Heureusement, le législateur a anticipé certains coups durs de la vie et prévu des soupapes de sécurité. Il existe des exceptions à la clôture du plan : licenciement, invalidité de 2ème ou 3ème catégorie, mise à la retraite anticipée du titulaire, de son époux ou de son partenaire pacsé, création ou reprise d'entreprise, ou sortie de titres en liquidation judiciaire. Dans ces situations précises, le retrait ne provoque ni fermeture du plan, ni imposition classique des gains.

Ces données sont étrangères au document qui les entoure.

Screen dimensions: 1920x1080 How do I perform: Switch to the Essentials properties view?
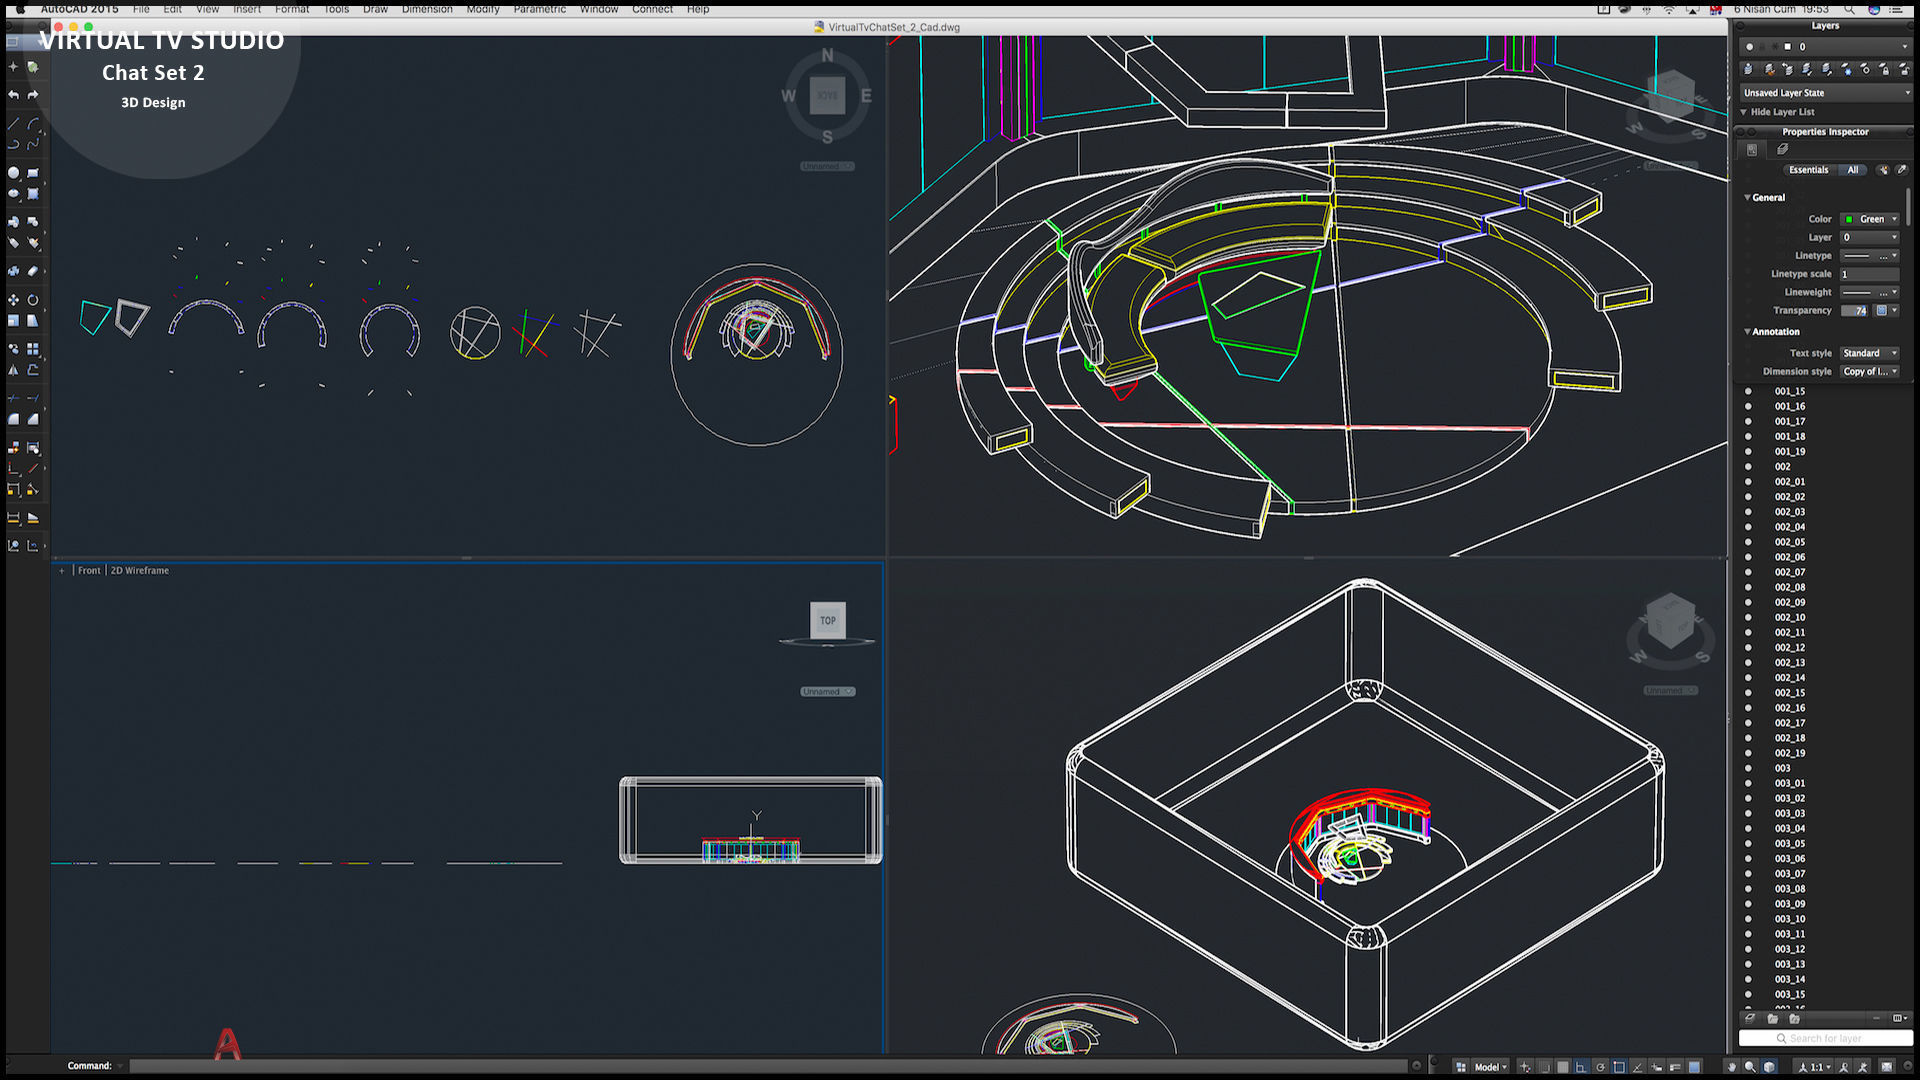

Ces cas d'exception restent toutefois strictement encadrés et ne concernent pas un simple coup de mou budgétaire en fin de mois. Dans ces situations, sauf celle de la création ou reprise d'une entreprise, il est même possible d'effectuer de nouveaux versements après le retrait, ce qui préserve une bonne partie de la souplesse du plan. Pour un licenciement ou une invalidité reconnue, la démarche mérite d'être signalée explicitement à l'établissement gestionnaire au moment du retrait, justificatifs à l'appui, sous peine de voir l'opération traitée par défaut comme une clôture classique avec toute la fiscalité qui l'accompagne.

Reste une donnée que peu d'épargnants anticipent : la fiscalité du PEA n'est pas figée dans le marbre. Les taux de prélèvements sociaux ont déjà évolué à plusieurs reprises ces dernières années, et rien n'indique qu'ils resteront stables. Avant de considérer son PEA comme une réserve de liquidités disponible en cas de coup dur, mieux vaut donc constituer en parallèle une épargne de précaution classique, sur un support qui ne pénalise ni les retraits ponctuels ni l'ancienneté patiemment accumulée.